General characteristics
- Type: Whaler
- Tonnage: 433.88 GRT
- Length: 45.29 m (148 ft 7 in) o/a
- Beam: 8.42 m (27 ft 7 in)
- Draft: 4.91 m (16 ft 1 in)
- Propulsion: Steam engine

= Hvalur 6 =

Whaler built in 1946

Hvalur 6 is an Icelandic whaling ship built in 1946 in England by Smith's Dock Company. It has been a part of the Icelandic whaling fleet operated and owned by the company Hvalur hf. since 1961. It was bought, along with its sister ship Hvalur 7, to replace the aging Hvalur 2 and Hvalur 3 which were built between 1920 and 1930.

==1986 sinking==

In November 1986, Hvalur 6 along with Hvalur 7 were sunk in Reykjavík harbour by anti-whaling activists from the Sea Shepherd Conservation Society.
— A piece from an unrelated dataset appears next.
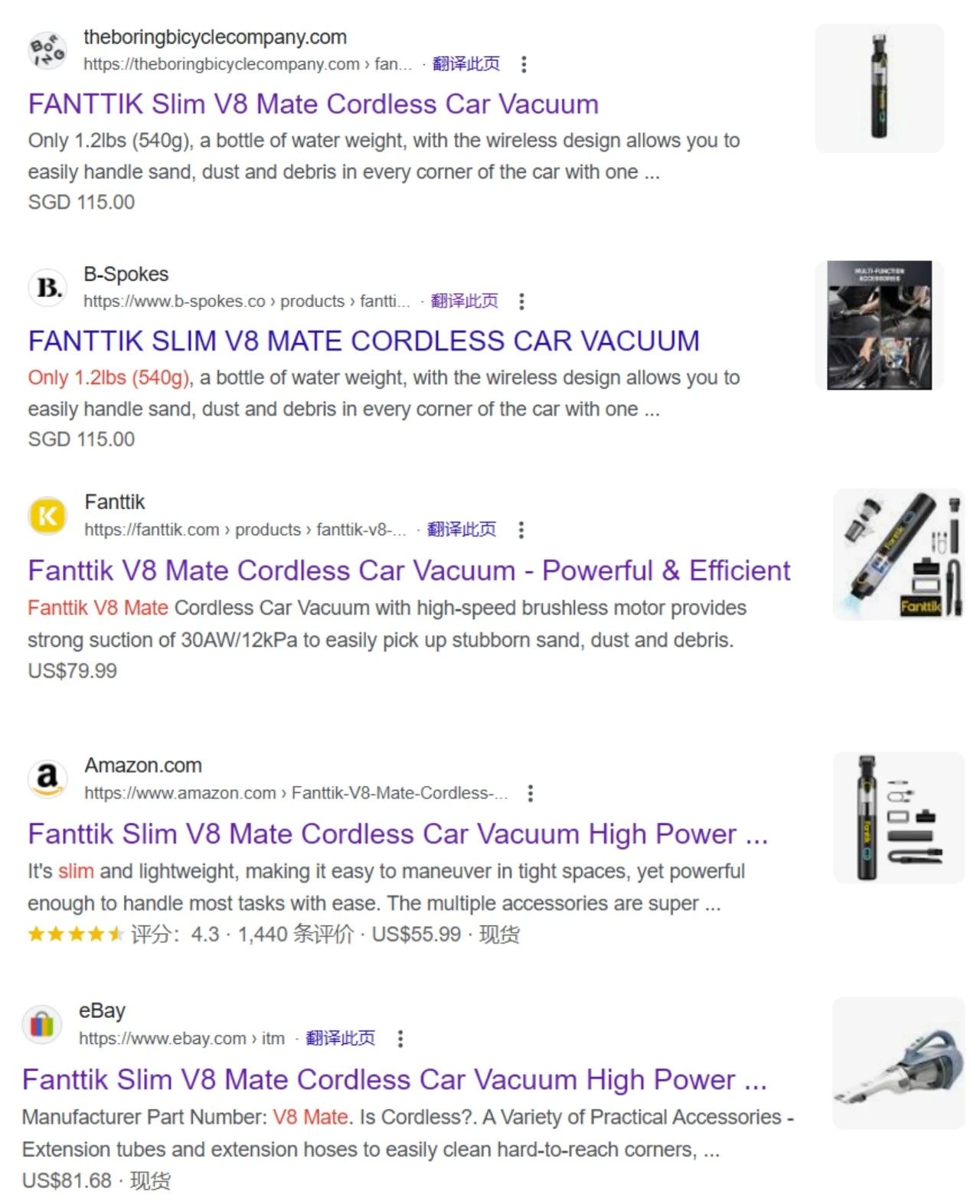Open three-dot menu for B-Spokes result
Both ships were raised a few days later, but have not gone on a whale hunt since. While the steam engines where undamaged, the ships electrical wirings, interiors and various devices where damaged by the salt. While feasible, the ships have yet to be fully repaired and have never gone whaling after the sinking. As of 2015, they are stored on dry land next to the company's whaling station in Hvalfjörður, north of Reykjavík, where they are securely anchored and connected to electricity and heating.